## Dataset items

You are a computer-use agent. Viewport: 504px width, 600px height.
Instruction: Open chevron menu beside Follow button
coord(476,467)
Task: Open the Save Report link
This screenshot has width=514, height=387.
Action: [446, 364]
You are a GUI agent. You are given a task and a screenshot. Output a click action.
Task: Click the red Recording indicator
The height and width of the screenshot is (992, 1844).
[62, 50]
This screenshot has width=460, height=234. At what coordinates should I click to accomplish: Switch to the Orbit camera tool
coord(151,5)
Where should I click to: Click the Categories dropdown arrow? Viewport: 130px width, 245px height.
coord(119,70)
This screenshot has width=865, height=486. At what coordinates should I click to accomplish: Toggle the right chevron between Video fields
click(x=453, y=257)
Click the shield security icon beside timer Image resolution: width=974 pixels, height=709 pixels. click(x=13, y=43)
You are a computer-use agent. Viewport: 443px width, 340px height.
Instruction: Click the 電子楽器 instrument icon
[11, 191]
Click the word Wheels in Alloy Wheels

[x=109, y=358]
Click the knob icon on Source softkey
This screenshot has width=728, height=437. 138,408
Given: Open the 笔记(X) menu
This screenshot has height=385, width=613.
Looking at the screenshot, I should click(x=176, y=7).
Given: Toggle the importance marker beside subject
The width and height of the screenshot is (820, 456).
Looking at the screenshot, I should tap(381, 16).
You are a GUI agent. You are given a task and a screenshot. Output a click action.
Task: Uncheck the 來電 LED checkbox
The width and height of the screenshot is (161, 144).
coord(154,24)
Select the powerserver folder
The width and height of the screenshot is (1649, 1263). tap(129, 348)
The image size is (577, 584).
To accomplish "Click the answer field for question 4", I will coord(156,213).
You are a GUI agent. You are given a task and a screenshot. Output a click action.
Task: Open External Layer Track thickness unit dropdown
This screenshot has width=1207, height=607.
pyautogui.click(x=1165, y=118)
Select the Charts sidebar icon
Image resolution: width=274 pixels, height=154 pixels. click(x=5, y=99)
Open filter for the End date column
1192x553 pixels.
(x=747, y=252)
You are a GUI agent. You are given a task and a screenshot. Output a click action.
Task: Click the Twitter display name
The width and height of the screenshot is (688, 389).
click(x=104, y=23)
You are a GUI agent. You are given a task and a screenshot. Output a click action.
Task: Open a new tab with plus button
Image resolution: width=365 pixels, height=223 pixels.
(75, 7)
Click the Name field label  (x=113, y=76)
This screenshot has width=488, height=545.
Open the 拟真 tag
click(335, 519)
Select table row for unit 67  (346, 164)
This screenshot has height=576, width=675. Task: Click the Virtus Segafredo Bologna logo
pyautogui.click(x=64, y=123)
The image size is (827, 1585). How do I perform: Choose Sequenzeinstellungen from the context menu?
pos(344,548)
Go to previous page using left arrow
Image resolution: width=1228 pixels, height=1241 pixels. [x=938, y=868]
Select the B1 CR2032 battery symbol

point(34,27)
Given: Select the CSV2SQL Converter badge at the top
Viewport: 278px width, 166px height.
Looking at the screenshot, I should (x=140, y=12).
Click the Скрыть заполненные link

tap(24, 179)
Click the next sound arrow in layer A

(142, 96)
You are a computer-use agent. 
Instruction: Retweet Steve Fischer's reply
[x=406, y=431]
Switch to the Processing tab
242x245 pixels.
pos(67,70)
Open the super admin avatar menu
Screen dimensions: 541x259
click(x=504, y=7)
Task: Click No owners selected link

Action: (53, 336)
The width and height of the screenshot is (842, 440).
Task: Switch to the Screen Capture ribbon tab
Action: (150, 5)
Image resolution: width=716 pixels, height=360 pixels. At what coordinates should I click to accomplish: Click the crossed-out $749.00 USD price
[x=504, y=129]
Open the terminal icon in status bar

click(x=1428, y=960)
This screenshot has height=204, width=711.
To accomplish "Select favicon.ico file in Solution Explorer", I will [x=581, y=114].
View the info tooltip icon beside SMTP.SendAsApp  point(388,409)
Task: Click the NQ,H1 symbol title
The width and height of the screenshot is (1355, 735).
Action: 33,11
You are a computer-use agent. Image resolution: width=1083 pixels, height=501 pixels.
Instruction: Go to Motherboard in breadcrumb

## Prompt
Look through the entries for the string "unit". Every line that has it belongs in the answer.

## Completed task
Task: Open External Layer Track thickness unit dropdown
Select table row for unit 67  (346, 164)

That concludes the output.